Après la récolte, le bois est trié : seul le bois de cœur (sombre et dense) est conservé, l'aubier plus clair étant éliminé. Le bois est ensuite haché, séché et distillé à la vapeur : les composés aromatiques sont libérés, donnant une huile de couleur ambre pâle, crémeuse, balsamique et persistante.
"Nous transformons le bois en petits copeaux que nous incorporons à hauteur de 5 % dans le concentré de parfum. Avant de le mélanger à l'éthanol, nous le laissons infuser pendant six mois. Au terme de cette période, nous filtrons pour séparer les copeaux et la poussière. Le concentré est alors déjà enrichi de l'essence du santal", explique Renaud Salmon à propos du procédé utilisé par Amouage pour sa ligne Les Essences.

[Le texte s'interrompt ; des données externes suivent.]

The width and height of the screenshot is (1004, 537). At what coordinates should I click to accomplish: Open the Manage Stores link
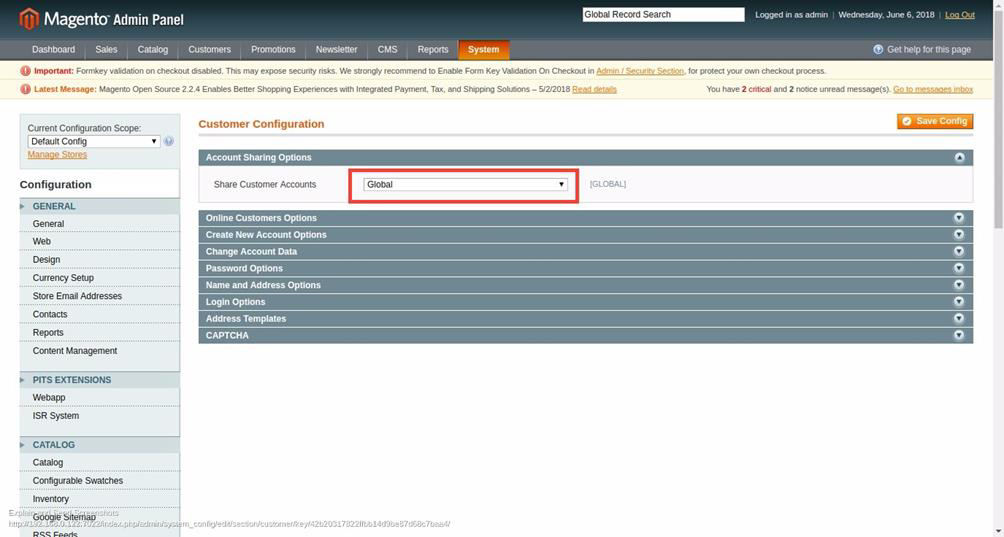[x=57, y=155]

Chez Amouage, rien ne se perd : « C'est un bois précieux, et le jeter serait impensable », ajoute Renaud Salmon. Les copeaux restants sont réutilisés comme bukhoor, ces petits morceaux brûlés au Moyen-Orient pour parfumer les espaces.
Le parfum du calme
Le bois de santal connaît une seconde jeunesse, portée par la quête du bien-être et de l'équilibre émotionnel. Son aura sacrée s'accorde parfaitement à l'essor des parfums qui invitent au calme, à l'introspection et à la connexion intérieure.
« Dans les parfums contemporains, il apporte caractère, texture et persistance. Ce bois puissant se combine pourtant très bien à des notes florales, aromatiques, vanillées ou ambrées », explique Gregorio Sola.
Si vous aimez le bois de santal, appréciez sa chaleur dans des parfums tels que :
Chanel Bois des Îles, pionnier dans l'utilisation du bois de santal.
Guerlain Samsara, un hommage à cette matière première, associée au jasmin.
Hermès Santal Massoïa, une rencontre entre le santal de Nouvelle-Calédonie et le massoïa de Nouvelle-Guinée.
Le Labo Santal 33, icône moderne avec du santal australien, cardamome, iris, violette, cèdre et cuir.
Diptyque Tam Dao, hommage aux forêts sacrées du Vietnam, combinant l'onctuosité du santal avec cyprès et myrte.
Acqua di Parma Sandalo, mélange opulent associant santal à des notes de bergamote et de cardamome.
Tom Ford Santal Blush, exotique et épicé, avec ylang-ylang, cannelle et santal.
Carolina Herrera Sandal Ruby, fusion passionnée de tubéreuse, lait et santal.
Amouage The Essences, double infusion de santal en fûts de chêne.
Trudon Mystique, aux essences ancestrales de oud et de santal.